The Emperor, although in possession of Vienna, was surrounded with numberless difficulties: he had, besides, the Austrian army of Italy to fear, which might do him incalculable injury in its retreat before the Viceroy's army could join him. Matters would have been much worse had the Archduke Charles's army crossed the Danube. All these considerations made it imperative for the Emperor to cross the river. On this occasion, again, he showed a remarkable example of personal courage; for no one augured well of this operation, which appeared undertaken without proper precautions, although it was not openly objected to on account of the Emperor, whose decisions none dared to combat. At last, on the night of the 19th May, he ordered down from Vienna all the navigable means that had been collected in the arm of the Danube which encircles the Prater. We had only one company of pontoniers, whilst six companies were wanting for such a service. All these means were brought together, as well as the troops on the river side, at some hundred toises above the village of Ebersdorf, which stands at the distance of about two leagues below Vienna.

It was almost dark: we could not, at least, be discovered from the hostile bank, when the Emperor himself gave orders for embarking the first battalions which were intended to take up a position on the left bank. He attended personally to the placing of the soldiers in the boats, where he so arranged them, as to make the boats contain the greatest possible number. He caused cartridges to be distributed, and spoke to almost every man. He sent in the rear of this convoy a boat prepared for receiving two pieces of cannon, which he caused to be embarked in it without their caissons, but with a quantity of grape-shot and other charges, sufficient for the undertaking which he meditated. The convoy left the right bank of the Danube at nightfall on the 19th May, and landed on the left bank, at a large island called Lobau, which had been reconnoitred beforehand, and was found adapted to the contemplated object. It is exactly facing the village of Ebersdorf on the right bank, is of considerable extent, and was then so covered with wood as to present the appearance of a forest. The island is intersected in its greatest length by two small arms of the Danube, which may each be eighteen or twenty feet broad. When the Danube is very low the water runs through them in a small stream fordable in all directions even for children ; but, from one day to another, they become again small rivers ; next after those two arms is the branch which finally cuts off the island of Lobau from the left bank ; it is as broad as the Moselle in France ; is extremely rapid, and without any ford. The Austrians had a strong detachment posted in the island, and relieved it every day by means of a boat placed in front of the small town of Euzerfdorf (on the left bank), to which the island afforded its pasturage. This post had only two or three sentinels on-the bank of the large stream, and was itself stationed at a hut called the lodge of the gamekeeper, who preserved the pheasants, which were in great abundance over the island.

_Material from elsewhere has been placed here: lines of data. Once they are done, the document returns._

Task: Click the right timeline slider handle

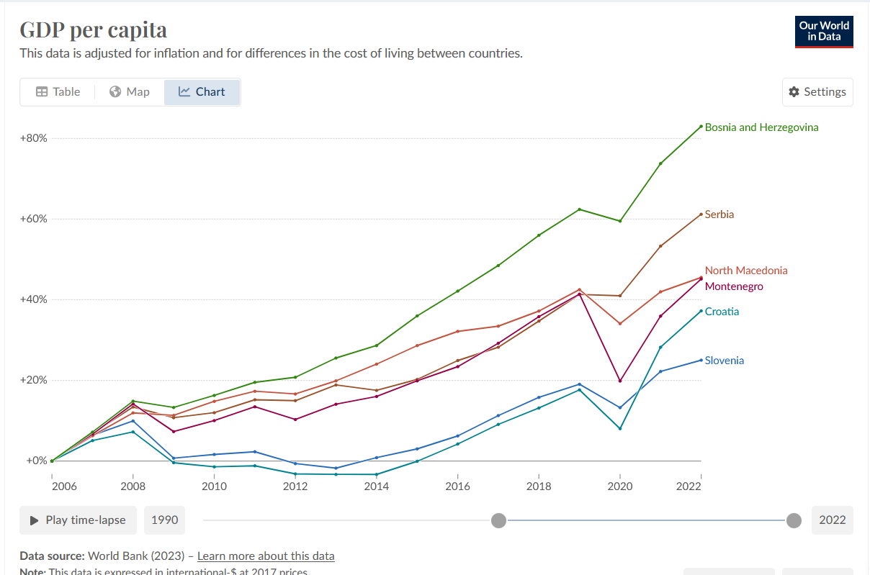Action: click(794, 520)
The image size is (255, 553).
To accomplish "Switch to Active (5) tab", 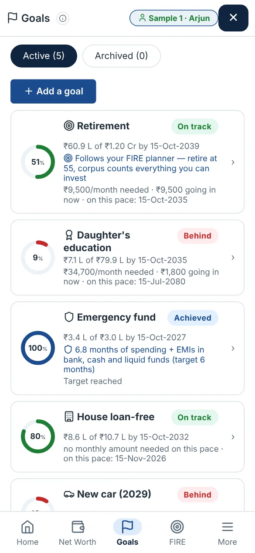I will (44, 56).
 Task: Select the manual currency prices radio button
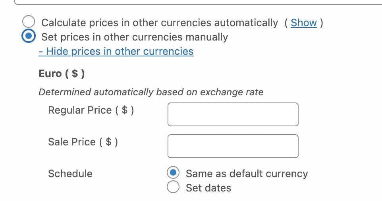pyautogui.click(x=29, y=37)
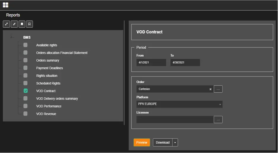278x153 pixels.
Task: Collapse the BMS tree node
Action: [x=11, y=37]
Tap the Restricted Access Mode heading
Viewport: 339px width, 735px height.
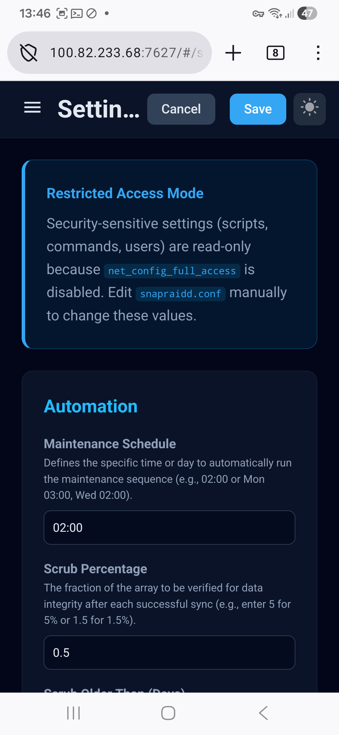click(x=125, y=193)
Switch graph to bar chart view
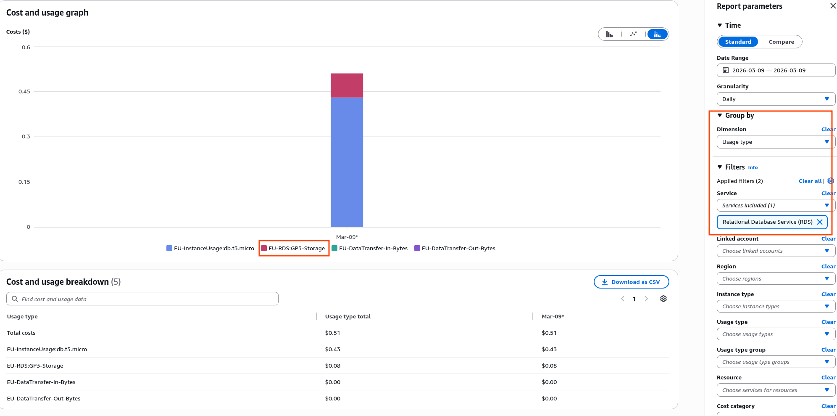Screen dimensions: 837x416 click(609, 34)
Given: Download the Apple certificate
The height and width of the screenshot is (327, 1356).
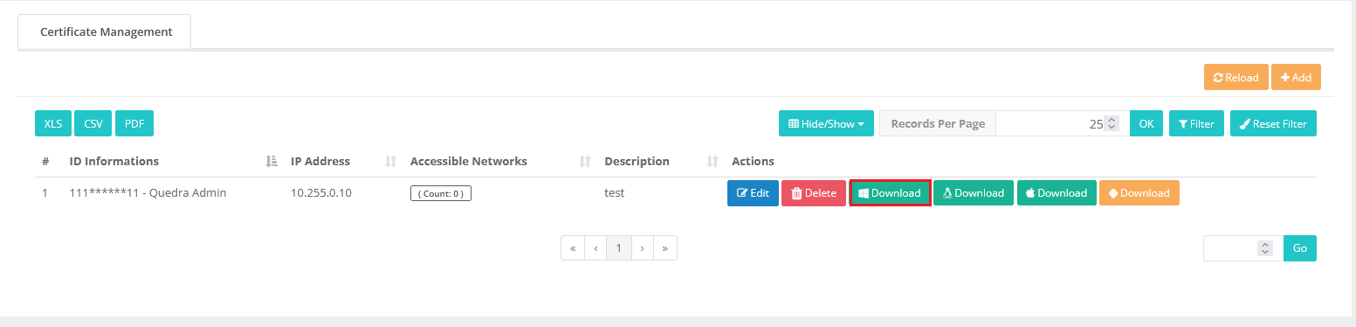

The Emperor ordered me to be present at the first landing, and to return in the night to inform him of the manner in which it might have been effected. I placed myself in a small skiff rowed by two pontoniers, and reached the hostile shore with the whole convoy. The sentinels gave the alarm : but no resistance was offered to us, and the whole night was employed in passing fresh troops over to the island of Lobau, whilst the artillery-officers were engaged in superintending the construction of a bridge. The latter was intended to be of immense length, and divided into two parts, in consequence of a small sand-bank which arose out of the middle of the river; but the joint length of the two bridges was not less than 240 toises. The whole of the 20th May was taken up in finishing the bridge, during which time the Emperor never left the bank, and superintended in person the uninterrupted passage of the troops in boats whilst the bridges were being completed. On the morning of the 20th news was brought to the Emperor that the enemy had effected a landing above Vienna, at a village called Nursdorf, which is, properly speaking, one of the suburbs of the city, from its great proximity to it. He was not apprehensive of any important event resulting from that landing, because the troops which were on their way from Saint Polten to Vienna, in order to be present when the Austrians should attempt a passage, arrived on the spot at that very moment: the movement of the enemy was therefore unattended with any consequence, and merely gave us two hours' uneasiness. The Emperor was so careful never to leave any thing behind him which might complicate his operation, that he profited of tile delay occasioned by the construction of the bridges to send me to Nursdorf with a brigade of cuirassiers, in order to set his mind at ease as to the result of the landing of the enemy, whom I found to have returned to the left bank.

All I had to do therefore was to go forward, and immediately turn back to join the army.

On the 21st the bridges were entirely completed, notwithstanding the great difficulties we had to contend with, owing to tile absence of the principal materials for constructing them ; since, to adduce one example, as a substitute for anchors we were compelled to use heavy weights, such as Austrian pieces of cannon, which were secured to the extremities of cables ; but as those weights fell upon a gravel bottom, they did not sink deep enough to resist the power of the current; so that the boats could not be prevented from floating down in spite of every attempt to secure them firmly to tile spot. The officers of artillery employed in constructing this bridge really performed wonders in enabling the army to pass over it.

The army filed off across the bridge in the afternoon of the 20th, and during the whole of the 21st of May; and a bridge was thrown over the last arm of the Danube by means of the Austrian pontoons which fell into our hands at Landshut. They were conveyed upon carts, and could be transported in any direction. Under cover of a wood full of briers, which lined the side of the river to a considerable extent, the army debouched to the left bank, between the villages of Essling and Aspern, though somewhat nearer the latter village. We occupied them as defensive positions, by taking advantage of the walled enclosures, gardens and burying grounds. The troops, according as they debouched, gave extension to their line by spreading themselves upon the advanced ground.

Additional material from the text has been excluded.